From managing health care costs to safeguarding wealth and legacy plans, evaluating insurance needs during this phase can help preserve not just assets but independence and flexibility for years to come. To help navigate this important stage, let’s explore the key types of insurance that play a vital role in protecting your health, income, and legacy.
Health
There are several key health insurance issues facing empty nesters and retirees.
If you retire before age 65, when Medicare coverage is set to begin, you will need coverage to bridge the gap between when you retire and when you turn 65. If your spouse continues to work, you may want to consider getting yourself added to his or her plan, though you may need to wait until the employer’s annual enrollment period.
Alternatively, you also may purchase coverage through a private insurer or through HealthCare.gov (or your state’s program, if available).
Once you enroll in Medicare, you should consider purchasing Part D of Medicare, the Medicare Prescription Drug Plan, which can help you save money on prescriptions.
Additionally, you may want to consider other Medigap insurance, which is designed to pay for medical care not covered by Medicare. Medigap plans are bought through private insurance companies and are best purchased within the first six months of turning age 65 in an effort to get the best price and the most choices.
Disability
This coverage may continue until you retire. When you stop working, you should consider canceling your disability insurance as the need for it has expired.
The information in this material is not intended as tax or legal advice. It may not be used for the purpose of avoiding any federal tax penalties. Please consult legal or tax professionals for specific information regarding your individual situation.
Life
The financial obligations that drove your life insurance needs while you were raising a family may have evaporated. However, you may find new needs arising from estate issues, such as liquidity, creating a legacy, etc.
Several factors will affect the cost and availability of life insurance, including age, health, and the type and amount of insurance purchased. Life insurance policies have expenses, including mortality and other charges. If a policy is surrendered prematurely, the policyholder may also pay surrender charges and have income tax implications. You should consider determining whether you are insurable before implementing a strategy involving life insurance. Any guarantees associated with a policy are dependent on the ability of the issuing insurance company to continue making claim payments.
Long-Term Care
For some, long-term care insurance is a priority in this stage of life. With the expense of children in the rearview mirror, you can now turn your focus to buying protection against potentially the most significant health-care expense you are likely to face in retirement.
Designed to pay for chronic, long-lasting illnesses and regular care, whether in-home or at a nursing home, long-term care insurance coverage is critically important since most of these costs are not covered by Medicare.
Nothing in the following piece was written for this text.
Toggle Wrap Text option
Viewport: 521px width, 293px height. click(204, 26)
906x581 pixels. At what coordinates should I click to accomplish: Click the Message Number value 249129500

Planning Today for Tomorrow’s Peace of Mind
As life evolves, so do the financial tools and protections we need. By reviewing your insurance coverage — from health and life to long-term care — you can ensure that your plans align with your current priorities and future goals. Taking the time to evaluate your options now can help safeguard both your assets and your independence in the years ahead. For personalized guidance, consider speaking with a financial or insurance professional who can help you navigate these decisions with confidence.